→ THE TASK
Which lines of the records contain "toolbar"? Collect every one of them.

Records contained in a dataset
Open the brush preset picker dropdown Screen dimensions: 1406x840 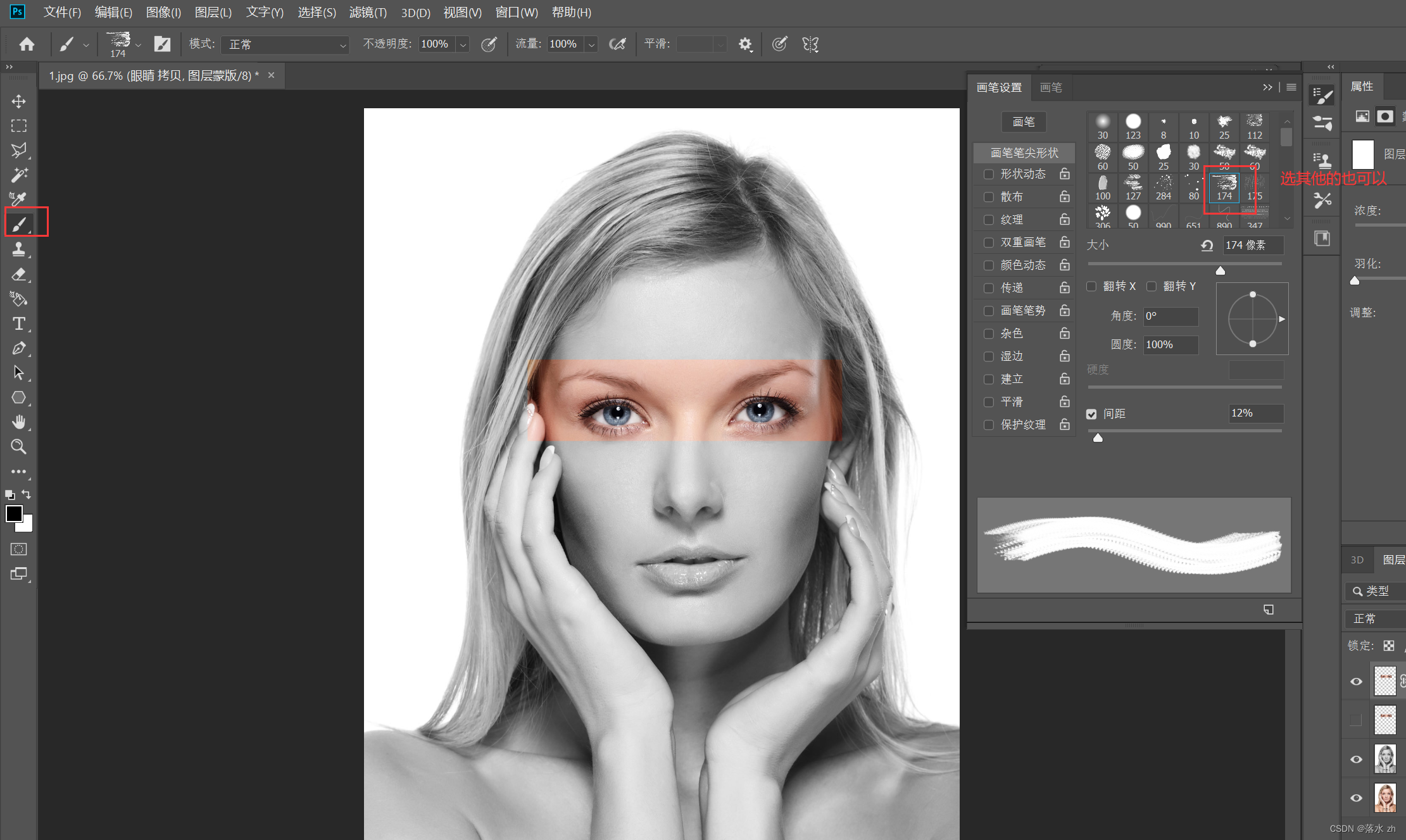[138, 44]
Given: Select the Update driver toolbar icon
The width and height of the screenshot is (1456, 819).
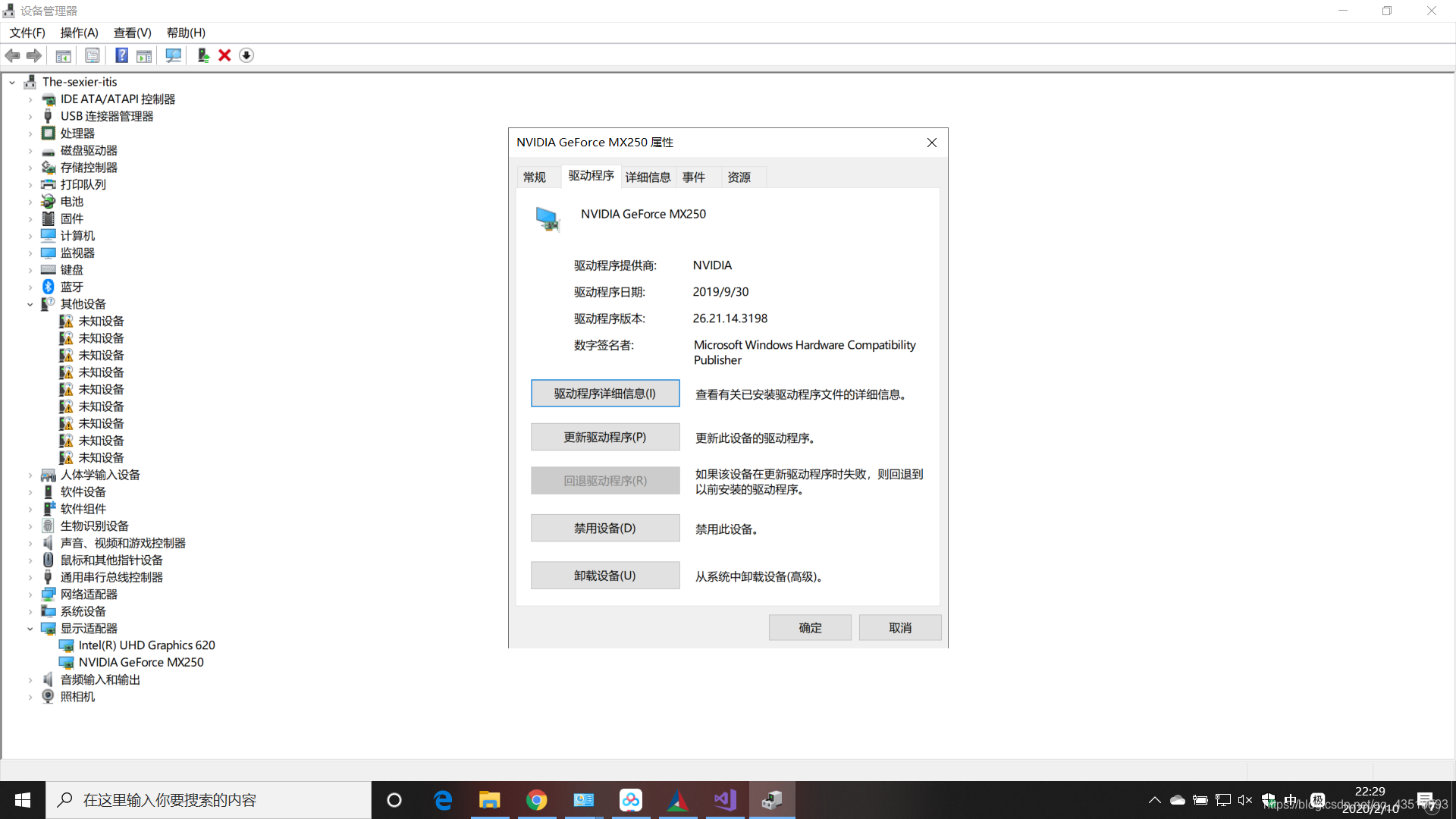Looking at the screenshot, I should 203,55.
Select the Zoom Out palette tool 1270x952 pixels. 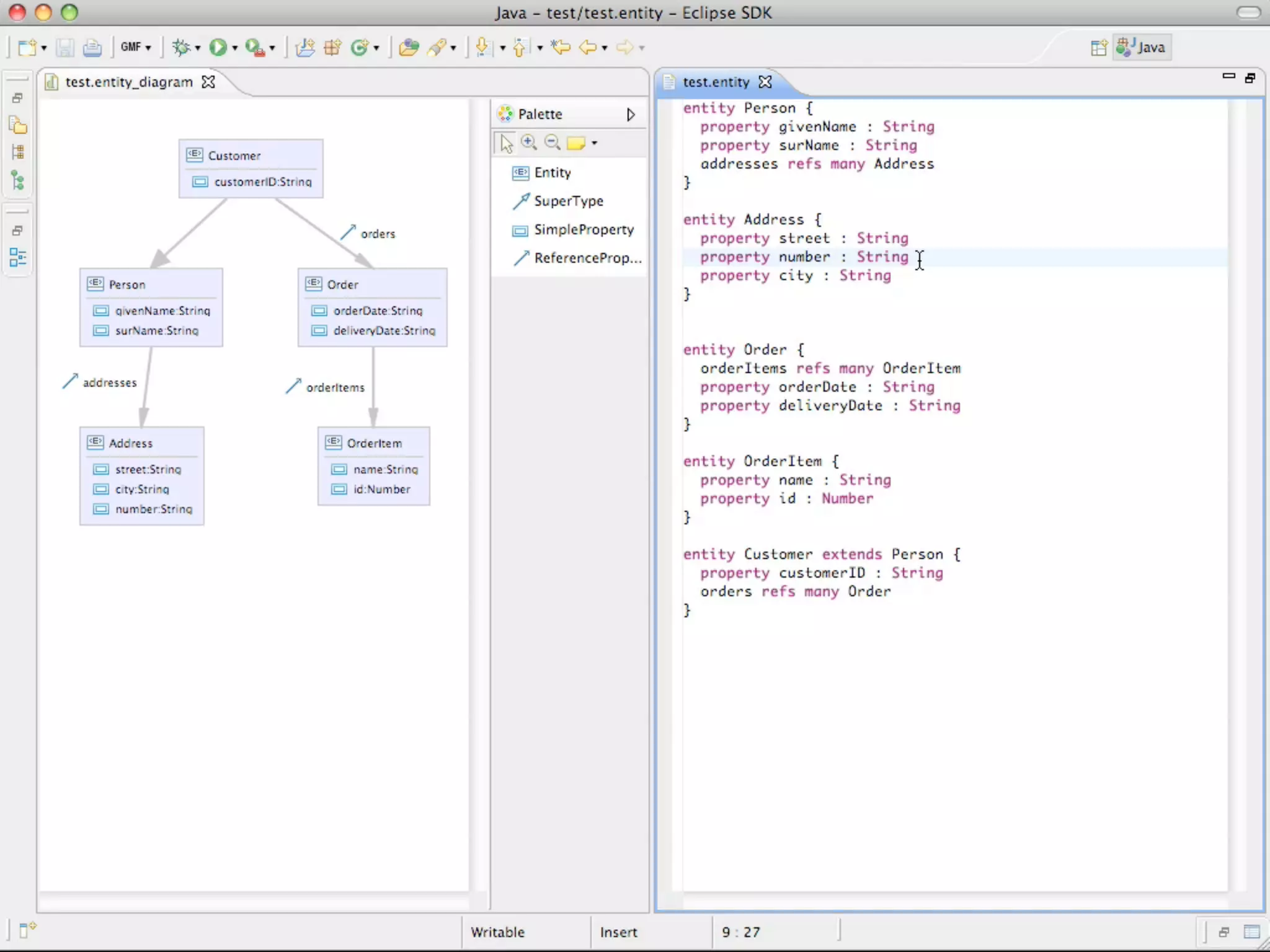coord(552,143)
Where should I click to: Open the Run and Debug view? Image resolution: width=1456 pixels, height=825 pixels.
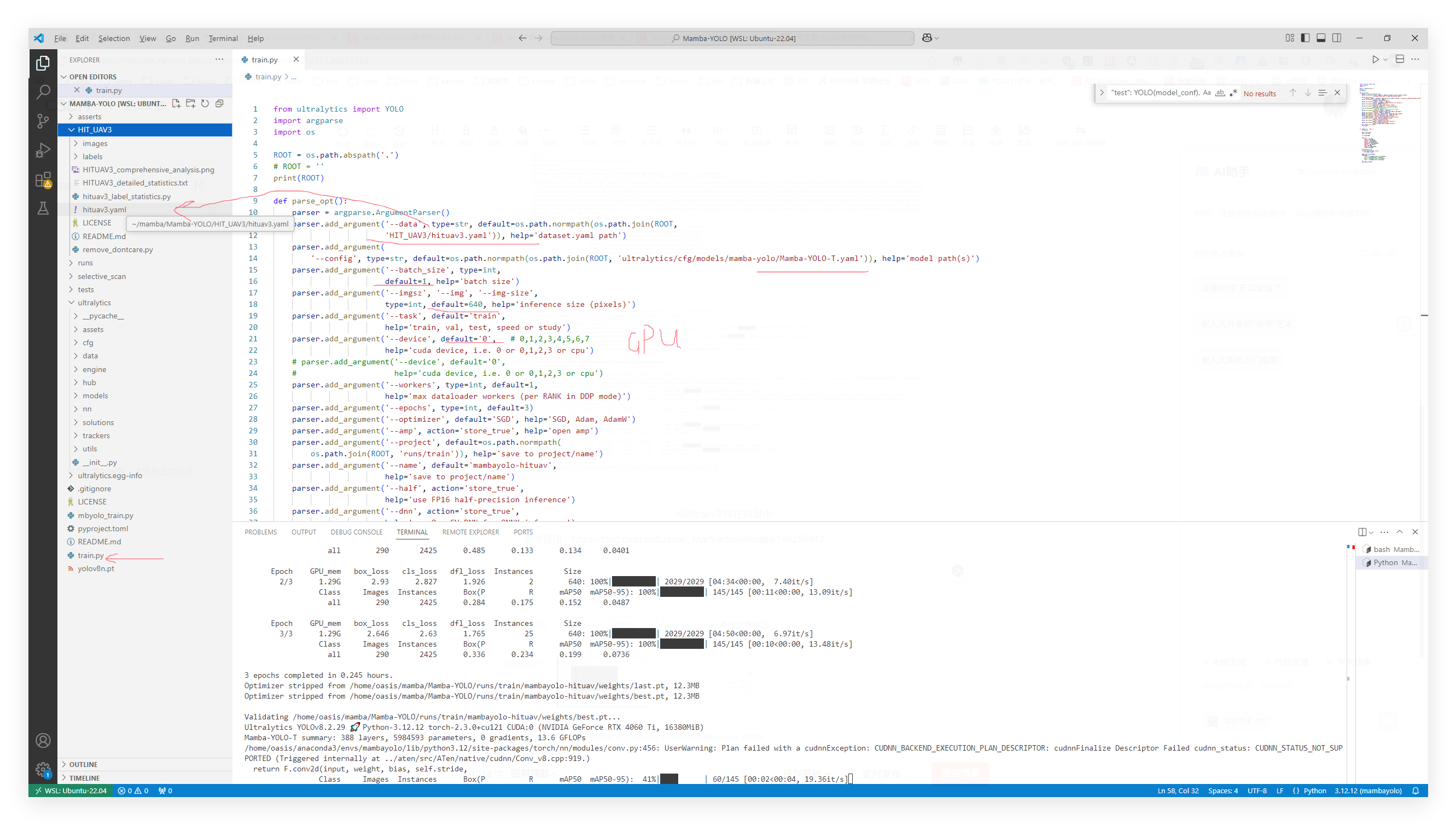coord(43,150)
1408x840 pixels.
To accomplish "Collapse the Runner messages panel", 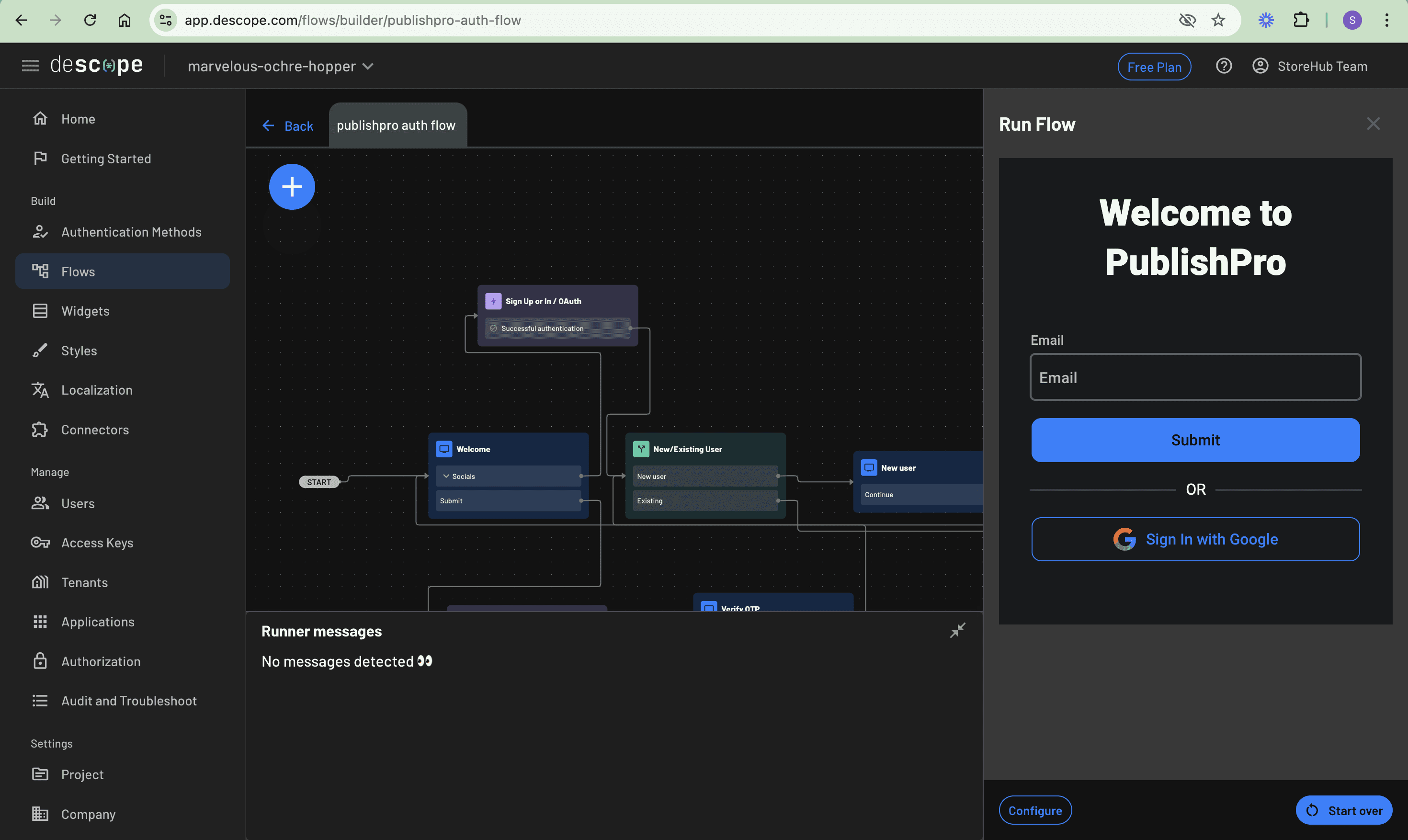I will click(x=957, y=630).
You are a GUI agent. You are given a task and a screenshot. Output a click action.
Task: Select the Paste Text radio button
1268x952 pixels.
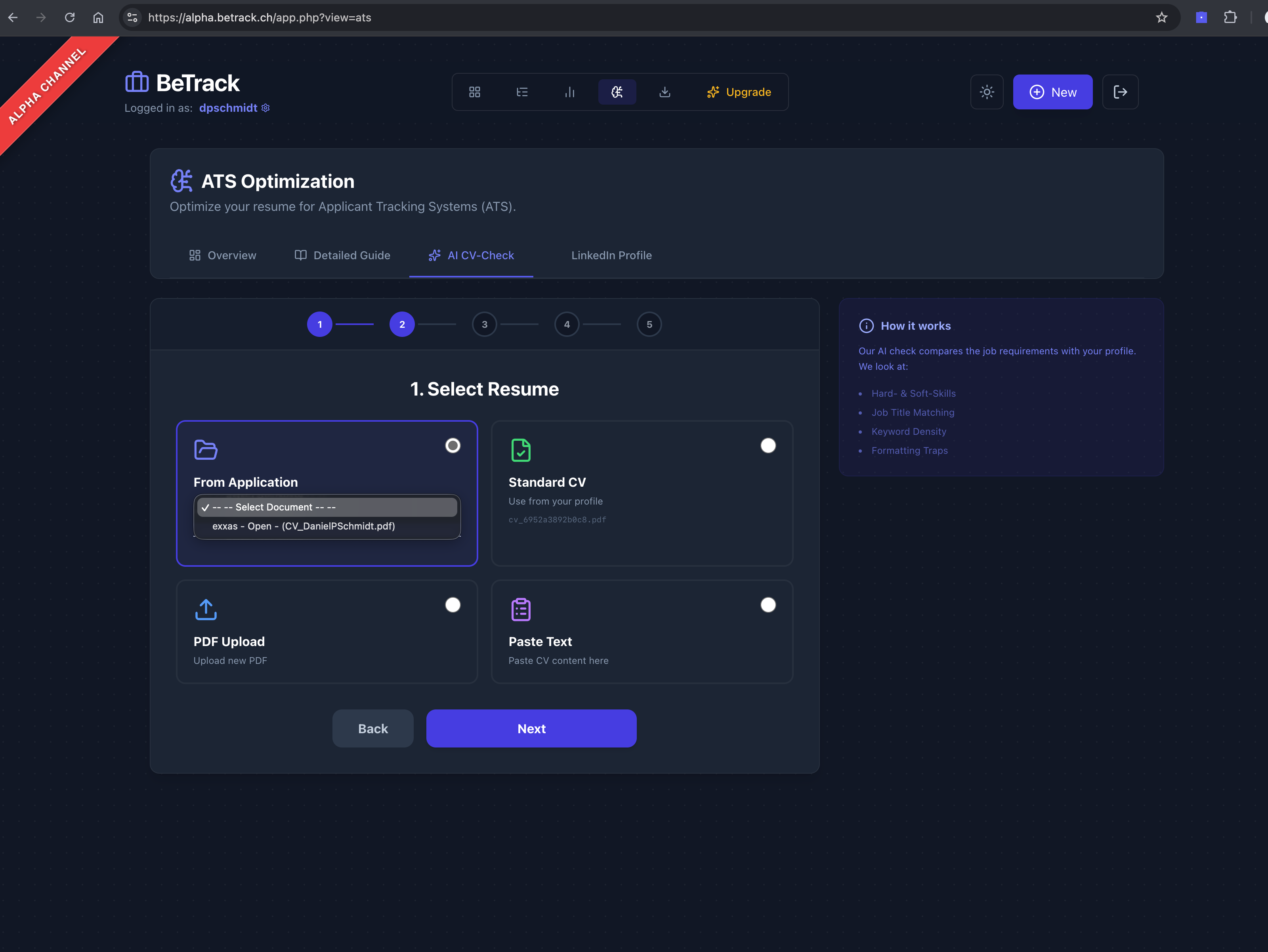click(768, 604)
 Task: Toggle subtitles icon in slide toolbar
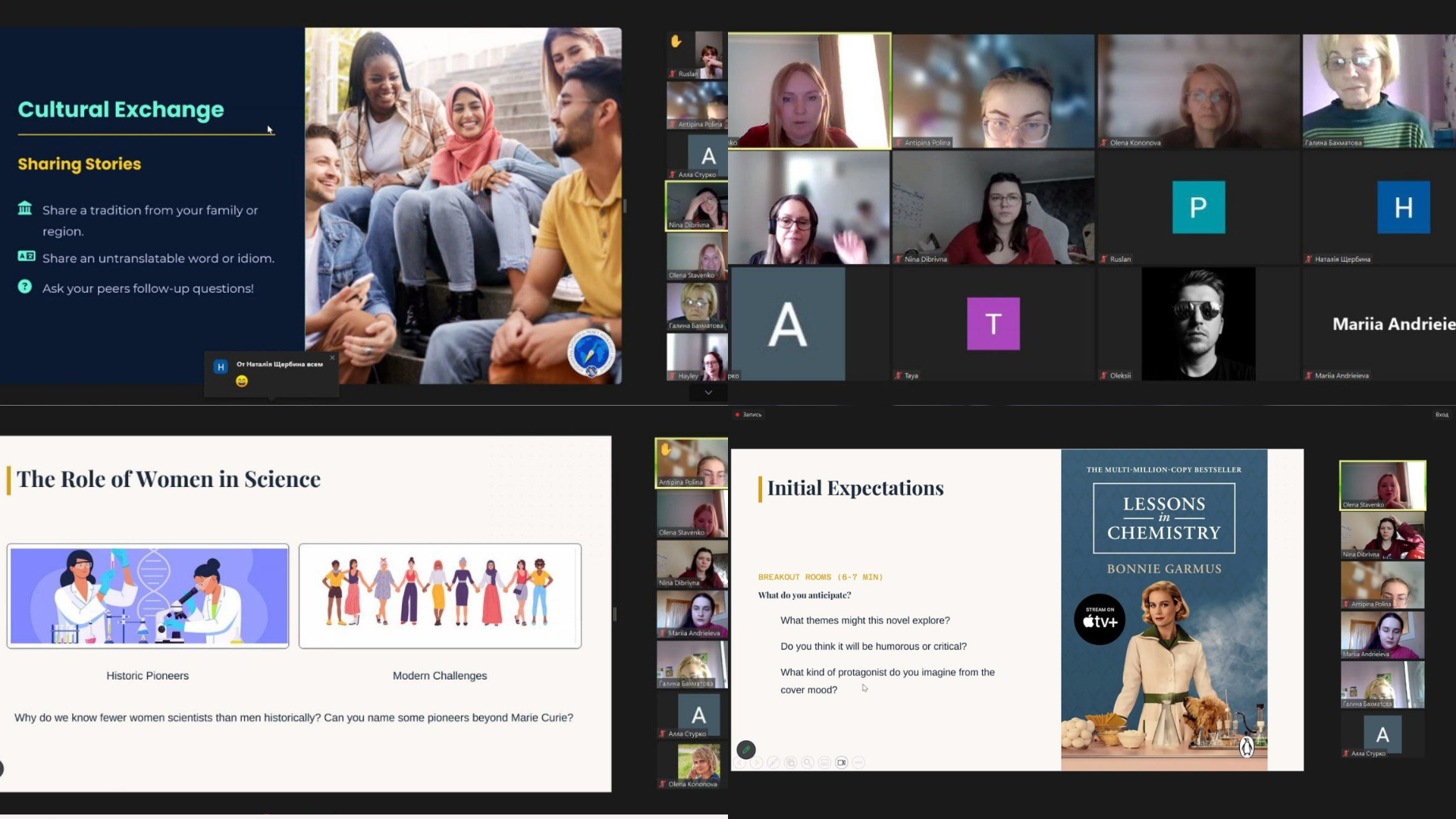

→ SOLUTION TO THE PROBLEM
Given: Select the Update driver toolbar icon
 Task: Toggle subtitles icon in slide toolbar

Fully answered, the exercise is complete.